To be done
Retype the rows without changes, from the line containing "Viewport: 634px width, 1113px height." through the line containing "tap(200, 1087)", both included. Give only those lines.

Recorded data
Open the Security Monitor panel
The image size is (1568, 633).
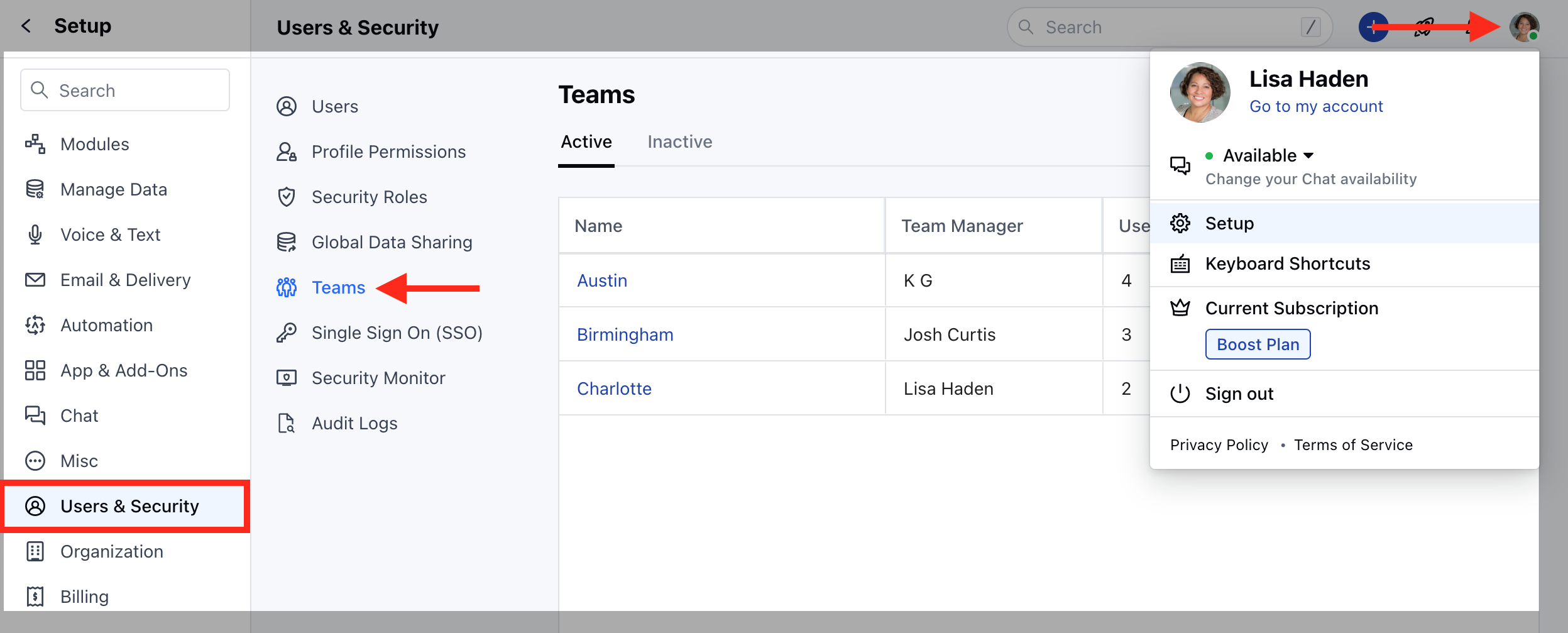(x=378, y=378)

---

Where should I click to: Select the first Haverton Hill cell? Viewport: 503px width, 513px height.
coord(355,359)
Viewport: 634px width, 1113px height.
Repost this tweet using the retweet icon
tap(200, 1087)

* * *

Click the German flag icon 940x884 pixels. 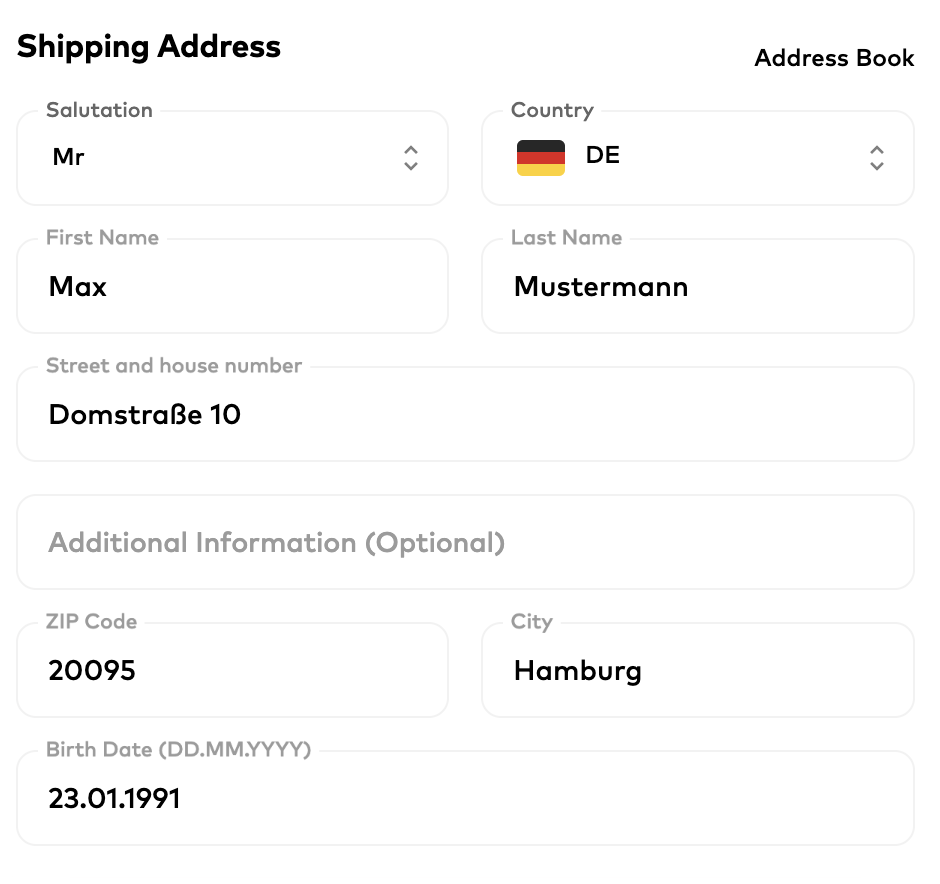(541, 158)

Right answer
Viewport: 634px width, 1113px height.
Repost this tweet using the retweet icon
tap(200, 1087)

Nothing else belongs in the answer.